● **Data entries**
• • • •

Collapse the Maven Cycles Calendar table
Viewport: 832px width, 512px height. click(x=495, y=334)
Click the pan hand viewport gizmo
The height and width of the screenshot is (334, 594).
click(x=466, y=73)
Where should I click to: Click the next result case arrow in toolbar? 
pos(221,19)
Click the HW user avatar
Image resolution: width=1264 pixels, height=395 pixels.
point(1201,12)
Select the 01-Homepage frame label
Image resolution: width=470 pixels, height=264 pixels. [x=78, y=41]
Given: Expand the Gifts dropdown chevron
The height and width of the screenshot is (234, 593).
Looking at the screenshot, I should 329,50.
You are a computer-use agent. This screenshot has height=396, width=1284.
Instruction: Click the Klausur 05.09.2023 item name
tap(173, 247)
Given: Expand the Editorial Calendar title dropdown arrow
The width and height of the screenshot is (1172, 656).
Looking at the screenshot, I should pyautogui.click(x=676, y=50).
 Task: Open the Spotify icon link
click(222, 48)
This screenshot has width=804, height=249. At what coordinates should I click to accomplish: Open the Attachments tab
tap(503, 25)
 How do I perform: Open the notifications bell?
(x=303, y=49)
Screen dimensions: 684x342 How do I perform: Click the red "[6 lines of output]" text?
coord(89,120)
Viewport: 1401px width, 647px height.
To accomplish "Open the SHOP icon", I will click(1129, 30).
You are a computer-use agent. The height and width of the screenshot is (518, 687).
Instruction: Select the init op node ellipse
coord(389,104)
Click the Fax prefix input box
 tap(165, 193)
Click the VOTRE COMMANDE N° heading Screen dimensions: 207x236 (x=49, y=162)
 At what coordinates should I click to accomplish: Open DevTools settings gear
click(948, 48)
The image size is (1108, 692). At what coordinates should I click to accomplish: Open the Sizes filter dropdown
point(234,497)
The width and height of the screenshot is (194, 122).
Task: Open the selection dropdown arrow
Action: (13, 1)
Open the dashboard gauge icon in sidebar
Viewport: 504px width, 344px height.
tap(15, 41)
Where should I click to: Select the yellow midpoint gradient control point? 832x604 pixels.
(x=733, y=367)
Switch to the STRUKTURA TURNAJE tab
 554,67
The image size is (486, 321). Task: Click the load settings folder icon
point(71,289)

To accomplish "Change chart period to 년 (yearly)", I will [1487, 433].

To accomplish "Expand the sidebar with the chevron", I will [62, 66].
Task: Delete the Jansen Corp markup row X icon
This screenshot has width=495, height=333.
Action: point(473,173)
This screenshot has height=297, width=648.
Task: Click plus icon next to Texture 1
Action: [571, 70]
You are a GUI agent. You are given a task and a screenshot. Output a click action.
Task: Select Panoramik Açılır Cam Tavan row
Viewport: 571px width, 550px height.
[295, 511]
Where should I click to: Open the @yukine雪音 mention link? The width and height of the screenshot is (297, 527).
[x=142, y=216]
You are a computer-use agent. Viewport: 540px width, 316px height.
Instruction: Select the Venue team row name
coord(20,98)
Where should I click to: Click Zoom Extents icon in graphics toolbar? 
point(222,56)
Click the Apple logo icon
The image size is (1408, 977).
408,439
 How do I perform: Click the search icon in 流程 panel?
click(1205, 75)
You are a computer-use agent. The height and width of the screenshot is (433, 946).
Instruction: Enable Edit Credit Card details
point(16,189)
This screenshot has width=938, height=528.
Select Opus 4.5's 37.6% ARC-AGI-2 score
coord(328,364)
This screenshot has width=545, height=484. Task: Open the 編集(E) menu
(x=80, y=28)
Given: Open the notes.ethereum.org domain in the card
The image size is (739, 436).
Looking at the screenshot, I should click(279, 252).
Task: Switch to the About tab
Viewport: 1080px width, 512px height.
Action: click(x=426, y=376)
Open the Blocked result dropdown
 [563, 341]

• • • •

● **Task brief**
Please rewrite the records above, substituting "Command" for every "Instruction" and changing nothing else.

● **Task solution**
Collapse the Maven Cycles Calendar table
Viewport: 832px width, 512px height. click(x=495, y=334)
Click the pan hand viewport gizmo
The height and width of the screenshot is (334, 594).
click(x=466, y=73)
Where should I click to: Click the next result case arrow in toolbar? 
pos(221,19)
Click the HW user avatar
Image resolution: width=1264 pixels, height=395 pixels.
point(1201,12)
Select the 01-Homepage frame label
Image resolution: width=470 pixels, height=264 pixels. [x=78, y=41]
Given: Expand the Gifts dropdown chevron
The height and width of the screenshot is (234, 593).
Looking at the screenshot, I should 329,50.
You are a computer-use agent. This screenshot has height=396, width=1284.
Command: Click the Klausur 05.09.2023 item name
tap(173, 247)
Given: Expand the Editorial Calendar title dropdown arrow
The width and height of the screenshot is (1172, 656).
Looking at the screenshot, I should pyautogui.click(x=676, y=50).
 Task: Open the Spotify icon link
click(222, 48)
This screenshot has width=804, height=249. At what coordinates should I click to accomplish: Open the Attachments tab
tap(503, 25)
 How do I perform: Open the notifications bell?
(x=303, y=49)
Screen dimensions: 684x342 How do I perform: Click the red "[6 lines of output]" text?
coord(89,120)
Viewport: 1401px width, 647px height.
To accomplish "Open the SHOP icon", I will click(1129, 30).
You are a computer-use agent. The height and width of the screenshot is (518, 687).
Command: Select the init op node ellipse
coord(389,104)
Click the Fax prefix input box
 tap(165, 193)
Click the VOTRE COMMANDE N° heading Screen dimensions: 207x236 (x=49, y=162)
 At what coordinates should I click to accomplish: Open DevTools settings gear
click(948, 48)
The image size is (1108, 692). At what coordinates should I click to accomplish: Open the Sizes filter dropdown
point(234,497)
The width and height of the screenshot is (194, 122).
Task: Open the selection dropdown arrow
Action: (13, 1)
Open the dashboard gauge icon in sidebar
Viewport: 504px width, 344px height.
tap(15, 41)
Where should I click to: Select the yellow midpoint gradient control point? 832x604 pixels.
(x=733, y=367)
Switch to the STRUKTURA TURNAJE tab
 554,67
The image size is (486, 321). Task: Click the load settings folder icon
point(71,289)

To accomplish "Change chart period to 년 (yearly)", I will [1487, 433].

To accomplish "Expand the sidebar with the chevron", I will [62, 66].
Task: Delete the Jansen Corp markup row X icon
This screenshot has width=495, height=333.
Action: point(473,173)
This screenshot has height=297, width=648.
Task: Click plus icon next to Texture 1
Action: [571, 70]
You are a GUI agent. You are given a task and a screenshot. Output a click action.
Task: Select Panoramik Açılır Cam Tavan row
Viewport: 571px width, 550px height.
[295, 511]
Where should I click to: Open the @yukine雪音 mention link? The width and height of the screenshot is (297, 527).
[x=142, y=216]
You are a computer-use agent. Viewport: 540px width, 316px height.
Command: Select the Venue team row name
coord(20,98)
Where should I click to: Click Zoom Extents icon in graphics toolbar? 
point(222,56)
Click the Apple logo icon
The image size is (1408, 977).
408,439
 How do I perform: Click the search icon in 流程 panel?
click(1205, 75)
You are a computer-use agent. The height and width of the screenshot is (433, 946).
Command: Enable Edit Credit Card details
point(16,189)
This screenshot has width=938, height=528.
Select Opus 4.5's 37.6% ARC-AGI-2 score
coord(328,364)
This screenshot has width=545, height=484. Task: Open the 編集(E) menu
(x=80, y=28)
Given: Open the notes.ethereum.org domain in the card
The image size is (739, 436).
Looking at the screenshot, I should click(279, 252).
Task: Switch to the About tab
Viewport: 1080px width, 512px height.
Action: click(x=426, y=376)
Open the Blocked result dropdown
 [563, 341]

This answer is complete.